[Opening Material for this exercise section]

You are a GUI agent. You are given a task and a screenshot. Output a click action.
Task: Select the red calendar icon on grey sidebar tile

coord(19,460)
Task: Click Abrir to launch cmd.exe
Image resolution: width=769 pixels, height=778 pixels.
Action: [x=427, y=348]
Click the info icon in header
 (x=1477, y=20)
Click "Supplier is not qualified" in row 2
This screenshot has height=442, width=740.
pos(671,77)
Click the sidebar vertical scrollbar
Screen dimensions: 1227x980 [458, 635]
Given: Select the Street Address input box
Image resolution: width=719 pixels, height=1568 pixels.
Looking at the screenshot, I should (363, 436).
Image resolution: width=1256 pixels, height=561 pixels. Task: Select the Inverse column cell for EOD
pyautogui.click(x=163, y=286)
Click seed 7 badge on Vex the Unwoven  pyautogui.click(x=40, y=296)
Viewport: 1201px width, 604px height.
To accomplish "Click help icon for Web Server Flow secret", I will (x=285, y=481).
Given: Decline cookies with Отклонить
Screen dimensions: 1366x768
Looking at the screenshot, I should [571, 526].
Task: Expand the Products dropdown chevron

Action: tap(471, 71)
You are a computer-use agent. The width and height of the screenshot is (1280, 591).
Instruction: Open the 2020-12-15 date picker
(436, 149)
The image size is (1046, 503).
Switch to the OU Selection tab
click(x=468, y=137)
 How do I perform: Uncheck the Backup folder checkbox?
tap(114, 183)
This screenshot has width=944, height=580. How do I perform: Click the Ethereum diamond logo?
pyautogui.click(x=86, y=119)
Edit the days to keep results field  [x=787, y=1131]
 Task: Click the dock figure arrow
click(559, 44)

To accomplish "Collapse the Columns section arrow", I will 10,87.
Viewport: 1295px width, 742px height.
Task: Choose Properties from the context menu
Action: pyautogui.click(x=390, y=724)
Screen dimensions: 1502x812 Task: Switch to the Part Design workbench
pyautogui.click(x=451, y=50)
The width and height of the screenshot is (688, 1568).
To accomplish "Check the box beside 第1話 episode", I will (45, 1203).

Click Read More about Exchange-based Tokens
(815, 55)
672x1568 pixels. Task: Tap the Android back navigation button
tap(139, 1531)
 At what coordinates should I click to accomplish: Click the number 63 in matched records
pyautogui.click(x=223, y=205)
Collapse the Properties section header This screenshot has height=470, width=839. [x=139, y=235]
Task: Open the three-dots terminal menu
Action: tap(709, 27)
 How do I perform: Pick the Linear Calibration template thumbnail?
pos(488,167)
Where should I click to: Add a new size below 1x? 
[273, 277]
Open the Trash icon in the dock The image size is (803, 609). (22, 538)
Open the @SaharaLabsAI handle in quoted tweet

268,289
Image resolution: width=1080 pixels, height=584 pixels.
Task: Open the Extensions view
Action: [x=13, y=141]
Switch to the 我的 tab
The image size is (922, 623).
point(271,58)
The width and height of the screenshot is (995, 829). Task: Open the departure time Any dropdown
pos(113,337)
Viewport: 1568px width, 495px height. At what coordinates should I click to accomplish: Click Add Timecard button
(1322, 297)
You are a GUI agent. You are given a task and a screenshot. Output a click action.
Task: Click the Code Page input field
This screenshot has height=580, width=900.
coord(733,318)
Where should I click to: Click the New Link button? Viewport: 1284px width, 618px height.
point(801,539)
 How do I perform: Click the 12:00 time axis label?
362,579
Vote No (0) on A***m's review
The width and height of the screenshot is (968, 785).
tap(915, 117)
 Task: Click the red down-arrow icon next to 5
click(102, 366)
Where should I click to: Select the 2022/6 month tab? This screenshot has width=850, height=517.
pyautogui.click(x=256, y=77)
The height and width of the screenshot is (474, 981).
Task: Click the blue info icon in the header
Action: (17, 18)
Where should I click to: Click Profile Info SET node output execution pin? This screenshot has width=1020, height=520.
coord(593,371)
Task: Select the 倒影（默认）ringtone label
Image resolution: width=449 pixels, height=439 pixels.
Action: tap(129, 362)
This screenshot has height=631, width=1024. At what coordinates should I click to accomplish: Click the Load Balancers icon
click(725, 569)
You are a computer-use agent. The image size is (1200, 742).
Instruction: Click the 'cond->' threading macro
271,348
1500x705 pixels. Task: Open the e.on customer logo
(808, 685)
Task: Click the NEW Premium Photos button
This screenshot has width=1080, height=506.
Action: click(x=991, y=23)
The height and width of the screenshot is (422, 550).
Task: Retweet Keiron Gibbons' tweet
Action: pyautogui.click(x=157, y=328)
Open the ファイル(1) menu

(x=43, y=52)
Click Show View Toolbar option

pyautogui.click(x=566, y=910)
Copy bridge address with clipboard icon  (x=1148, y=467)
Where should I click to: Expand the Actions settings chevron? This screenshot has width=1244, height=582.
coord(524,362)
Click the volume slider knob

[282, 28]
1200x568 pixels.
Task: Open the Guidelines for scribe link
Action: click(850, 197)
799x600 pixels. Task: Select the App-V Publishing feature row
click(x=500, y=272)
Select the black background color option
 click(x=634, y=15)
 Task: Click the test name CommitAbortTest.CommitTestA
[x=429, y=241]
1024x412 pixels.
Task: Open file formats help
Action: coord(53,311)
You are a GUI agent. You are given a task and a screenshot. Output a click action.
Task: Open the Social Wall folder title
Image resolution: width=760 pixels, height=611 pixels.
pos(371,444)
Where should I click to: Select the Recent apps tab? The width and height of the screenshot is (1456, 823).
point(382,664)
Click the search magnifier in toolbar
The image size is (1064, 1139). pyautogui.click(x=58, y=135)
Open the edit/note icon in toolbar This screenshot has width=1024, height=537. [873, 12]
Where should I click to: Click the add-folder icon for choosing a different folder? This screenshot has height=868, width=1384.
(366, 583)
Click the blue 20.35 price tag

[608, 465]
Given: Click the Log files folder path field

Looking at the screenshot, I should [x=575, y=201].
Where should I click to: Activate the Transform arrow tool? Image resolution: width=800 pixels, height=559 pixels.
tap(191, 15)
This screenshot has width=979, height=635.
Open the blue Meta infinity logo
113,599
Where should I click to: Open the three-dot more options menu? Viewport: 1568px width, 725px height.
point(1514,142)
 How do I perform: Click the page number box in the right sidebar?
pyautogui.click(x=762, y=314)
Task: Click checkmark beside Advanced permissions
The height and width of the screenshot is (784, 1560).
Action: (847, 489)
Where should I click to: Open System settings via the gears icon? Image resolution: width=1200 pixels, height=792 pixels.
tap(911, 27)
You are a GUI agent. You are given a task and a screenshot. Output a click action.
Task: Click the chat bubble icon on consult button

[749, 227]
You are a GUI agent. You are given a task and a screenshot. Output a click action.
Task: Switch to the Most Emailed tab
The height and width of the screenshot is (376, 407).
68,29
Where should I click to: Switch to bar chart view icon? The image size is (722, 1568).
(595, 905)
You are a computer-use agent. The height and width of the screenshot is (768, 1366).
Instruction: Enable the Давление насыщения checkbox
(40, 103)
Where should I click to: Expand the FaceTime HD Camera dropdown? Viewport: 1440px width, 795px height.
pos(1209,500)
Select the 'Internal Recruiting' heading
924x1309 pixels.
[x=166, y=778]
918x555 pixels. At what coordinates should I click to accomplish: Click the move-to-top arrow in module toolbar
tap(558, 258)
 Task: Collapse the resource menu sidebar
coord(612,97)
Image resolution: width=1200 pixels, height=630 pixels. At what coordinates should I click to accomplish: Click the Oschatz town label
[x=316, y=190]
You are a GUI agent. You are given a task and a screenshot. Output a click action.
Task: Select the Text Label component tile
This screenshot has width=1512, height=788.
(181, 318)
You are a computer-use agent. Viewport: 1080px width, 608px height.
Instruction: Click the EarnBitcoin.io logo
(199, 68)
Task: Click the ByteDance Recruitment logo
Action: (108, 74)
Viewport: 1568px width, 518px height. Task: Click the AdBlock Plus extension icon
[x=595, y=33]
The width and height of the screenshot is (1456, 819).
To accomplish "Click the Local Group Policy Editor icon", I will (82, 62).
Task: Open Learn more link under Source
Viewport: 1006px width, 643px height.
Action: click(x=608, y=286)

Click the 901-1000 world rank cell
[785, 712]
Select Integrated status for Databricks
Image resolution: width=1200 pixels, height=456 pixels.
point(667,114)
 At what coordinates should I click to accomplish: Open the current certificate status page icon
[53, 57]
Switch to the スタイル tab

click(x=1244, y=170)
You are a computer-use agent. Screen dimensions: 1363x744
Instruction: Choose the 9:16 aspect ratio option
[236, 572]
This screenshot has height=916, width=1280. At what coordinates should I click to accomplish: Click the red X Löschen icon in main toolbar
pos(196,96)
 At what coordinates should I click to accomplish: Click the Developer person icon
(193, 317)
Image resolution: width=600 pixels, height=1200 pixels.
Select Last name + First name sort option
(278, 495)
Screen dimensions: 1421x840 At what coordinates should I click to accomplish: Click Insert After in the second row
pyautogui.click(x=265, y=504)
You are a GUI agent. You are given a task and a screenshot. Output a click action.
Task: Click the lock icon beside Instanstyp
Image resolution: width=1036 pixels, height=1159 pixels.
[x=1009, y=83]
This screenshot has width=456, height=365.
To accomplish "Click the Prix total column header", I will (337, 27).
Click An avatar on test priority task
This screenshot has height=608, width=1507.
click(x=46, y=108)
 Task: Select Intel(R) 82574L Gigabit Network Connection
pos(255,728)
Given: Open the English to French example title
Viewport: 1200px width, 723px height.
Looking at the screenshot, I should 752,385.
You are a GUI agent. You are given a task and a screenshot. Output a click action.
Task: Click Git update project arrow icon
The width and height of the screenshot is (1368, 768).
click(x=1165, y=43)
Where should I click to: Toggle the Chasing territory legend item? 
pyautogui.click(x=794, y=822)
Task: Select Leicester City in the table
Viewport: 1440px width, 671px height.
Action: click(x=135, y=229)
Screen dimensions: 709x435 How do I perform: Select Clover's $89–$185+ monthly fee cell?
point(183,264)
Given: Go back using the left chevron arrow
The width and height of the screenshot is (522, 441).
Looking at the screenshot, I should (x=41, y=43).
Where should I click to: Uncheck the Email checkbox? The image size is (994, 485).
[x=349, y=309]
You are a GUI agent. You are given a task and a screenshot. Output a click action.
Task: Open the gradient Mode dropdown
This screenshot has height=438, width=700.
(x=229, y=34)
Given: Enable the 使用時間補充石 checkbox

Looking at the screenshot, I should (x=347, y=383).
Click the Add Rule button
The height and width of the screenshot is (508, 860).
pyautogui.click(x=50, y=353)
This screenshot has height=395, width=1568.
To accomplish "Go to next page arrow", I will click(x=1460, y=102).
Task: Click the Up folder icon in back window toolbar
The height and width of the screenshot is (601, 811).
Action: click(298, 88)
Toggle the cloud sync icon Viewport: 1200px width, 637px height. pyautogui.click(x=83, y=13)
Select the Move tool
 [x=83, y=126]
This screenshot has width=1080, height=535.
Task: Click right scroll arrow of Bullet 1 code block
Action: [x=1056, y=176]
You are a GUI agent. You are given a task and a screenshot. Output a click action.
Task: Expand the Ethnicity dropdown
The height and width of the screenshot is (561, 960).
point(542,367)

[Closing Material for this exercise section]

### [What needs to be done]
After locating the line holding "Where should I click to: Activate" above, output exactly that line and every line after it through the line holding "The width and height of the screenshot is (1456, 819).". Include nothing else.

### [Exercise solution]
Where should I click to: Activate the Transform arrow tool? Image resolution: width=800 pixels, height=559 pixels.
tap(191, 15)
This screenshot has width=979, height=635.
Open the blue Meta infinity logo
113,599
Where should I click to: Open the three-dot more options menu? Viewport: 1568px width, 725px height.
point(1514,142)
 How do I perform: Click the page number box in the right sidebar?
pyautogui.click(x=762, y=314)
Task: Click checkmark beside Advanced permissions
The height and width of the screenshot is (784, 1560).
Action: (847, 489)
Where should I click to: Open System settings via the gears icon? Image resolution: width=1200 pixels, height=792 pixels.
tap(911, 27)
You are a GUI agent. You are given a task and a screenshot. Output a click action.
Task: Click the chat bubble icon on consult button

[749, 227]
You are a GUI agent. You are given a task and a screenshot. Output a click action.
Task: Switch to the Most Emailed tab
The height and width of the screenshot is (376, 407).
68,29
Where should I click to: Switch to bar chart view icon? The image size is (722, 1568).
(595, 905)
You are a computer-use agent. The height and width of the screenshot is (768, 1366).
Instruction: Enable the Давление насыщения checkbox
(40, 103)
Where should I click to: Expand the FaceTime HD Camera dropdown? Viewport: 1440px width, 795px height.
pos(1209,500)
Select the 'Internal Recruiting' heading
924x1309 pixels.
[x=166, y=778]
918x555 pixels. At what coordinates should I click to accomplish: Click the move-to-top arrow in module toolbar
tap(558, 258)
 Task: Collapse the resource menu sidebar
coord(612,97)
Image resolution: width=1200 pixels, height=630 pixels. At what coordinates should I click to accomplish: Click the Oschatz town label
[x=316, y=190]
You are a GUI agent. You are given a task and a screenshot. Output a click action.
Task: Select the Text Label component tile
This screenshot has width=1512, height=788.
(181, 318)
You are a computer-use agent. Viewport: 1080px width, 608px height.
Instruction: Click the EarnBitcoin.io logo
(199, 68)
Task: Click the ByteDance Recruitment logo
Action: (108, 74)
Viewport: 1568px width, 518px height. Task: Click the AdBlock Plus extension icon
[x=595, y=33]
The width and height of the screenshot is (1456, 819).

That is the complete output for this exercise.